Wakil Ketua Majelis Syuro Partai Keadilan Sejahtera (PKS), itu juga menyayangkan sikap Mendikbud dan Presiden Jokowi yang tidak teliti sebelum memproses Rancangan PP itu dan menandatanganinya.
“Kok bisa PP yang tak sesuai dengan UU tersebut bisa sampai ke Presiden dan akhirnya ditandatangani oleh Presiden. Seharusnya hal ini tidak akan terjadi apabila seluruh proses berjalan dengan prinsip amanah/profesional, teliti dan hati-hati,” tambahnya lagi.
HNW menilai upaya untuk mengkoreksi PP bermasalah ini tidak bisa hanya sekadar menggunakan siaran pers sebagaimana sudah dilakukan Kemendikbud, tetapi mestinya melalui pencabutan resmi untuk merevisi PP tersebut oleh Presiden.
Ia khawatir bila itu tidak dilakukan, maka PP ini akan bernasib sama seperti Perpres No. 10 Tahun 2021 tentang Bidang Usaha Penanaman Modal yang membolehkan investasi miras, yang secara lisan Presiden menyatakan mencabut, tetapi tidak dilanjutkan dengan proses koreksi legislasi.
“Sampai sekarang revisi atau pencabutan resmi terhadap Perpres tersebut belum ada. Jadi, lampiran Perpres tersebut hanya dicabut berdasarkan pidato Presiden Jokowi. Jadi bagaimana status hukum pencabutan tersebut juga dampak turunannya? Ini jelas tidak sesuai dengan prinsip dan mekanisme yang semestinya berlaku di negara hukum yang dijamin dalam Pasal 1 ayat (3) UUD NRI 1945,” jelasnya.
HNW berharap peristiwa ini menjadi pelajaran bagi pemerintah, dan segera mengkoreksi dengan cara yang legal.

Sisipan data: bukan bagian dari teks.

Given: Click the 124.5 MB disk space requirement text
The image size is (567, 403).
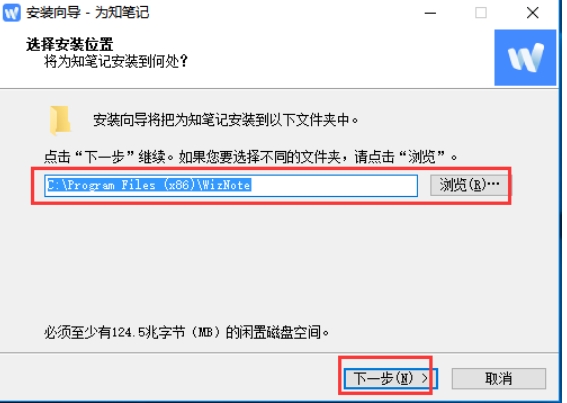Looking at the screenshot, I should click(187, 332).
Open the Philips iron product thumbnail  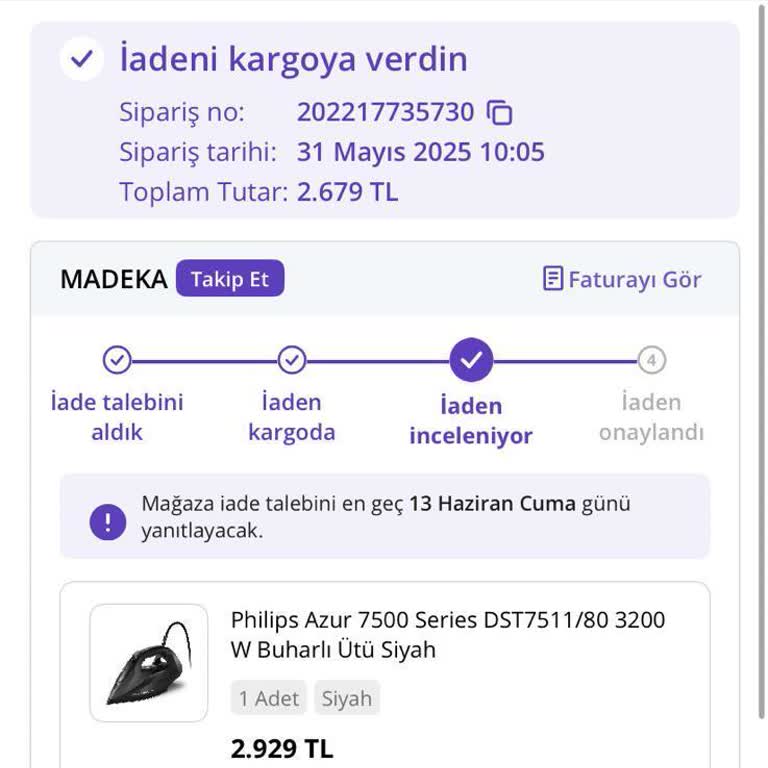[x=149, y=662]
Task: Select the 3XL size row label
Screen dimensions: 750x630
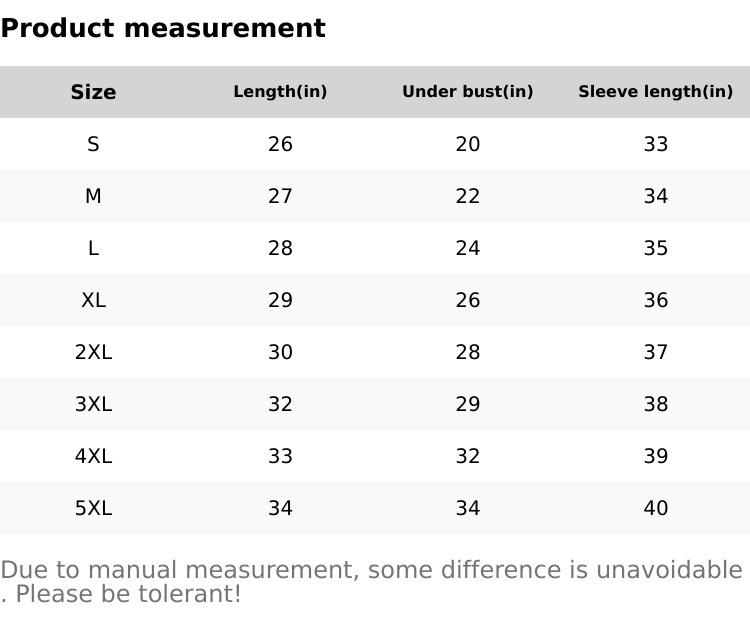Action: [x=93, y=404]
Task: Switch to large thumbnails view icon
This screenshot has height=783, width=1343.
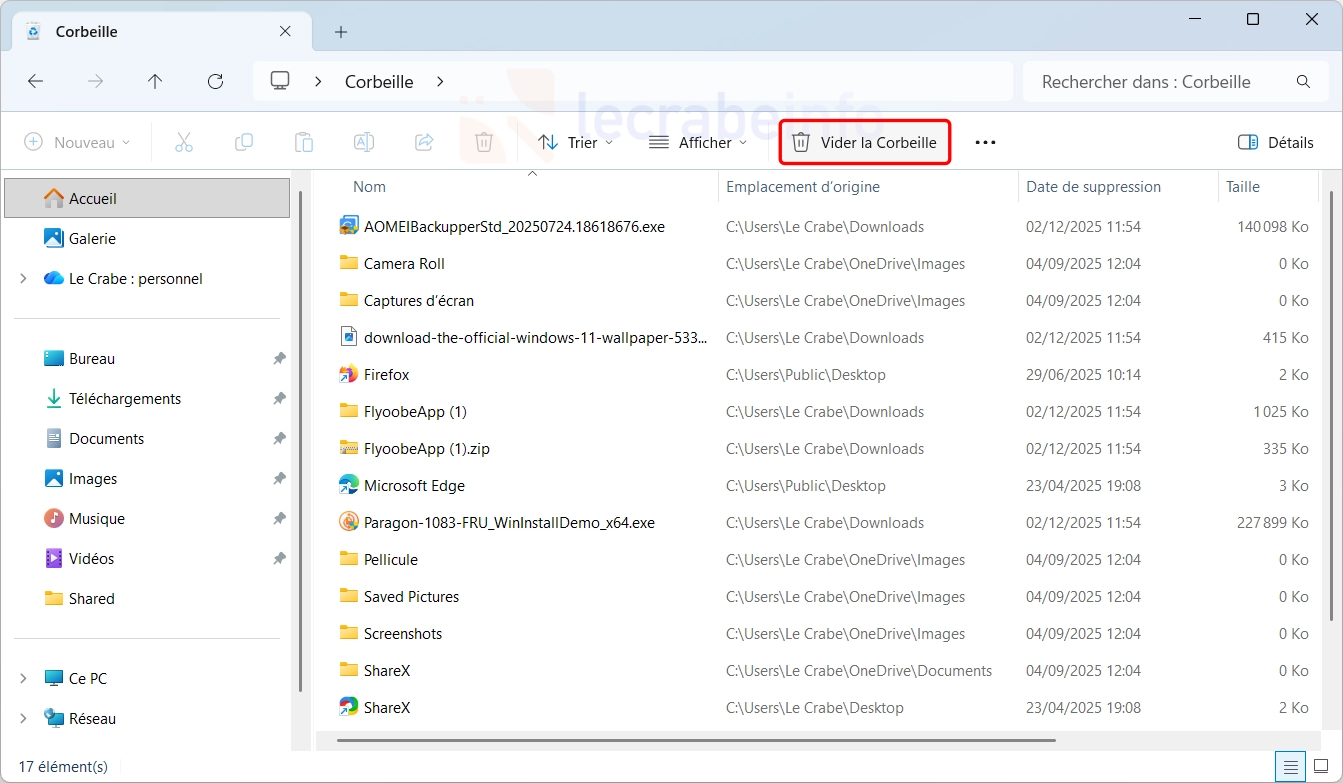Action: 1319,767
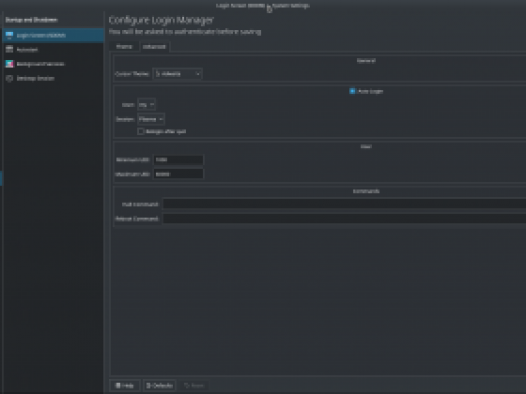This screenshot has height=394, width=526.
Task: Toggle the Auto Login checkbox
Action: pos(352,91)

“Sebaiknya PP itu secara resmi segera dicabut oleh Presiden yang telah menandatanganinya, dan dilakukan evaluasi secara menyuruh. Setelah dipastikan tidak lagi bermasalah, Presiden mengeluarkan PP baru yang mewajibkan pelajaran Pancasila dan Bahasa Indonesia beserta pengaturan teknisnya, sebagaimana diatur dalam UU Perguruan Tinggi, UU Sisdiknas dan juga UUDNRI 1945,” pungkasnya.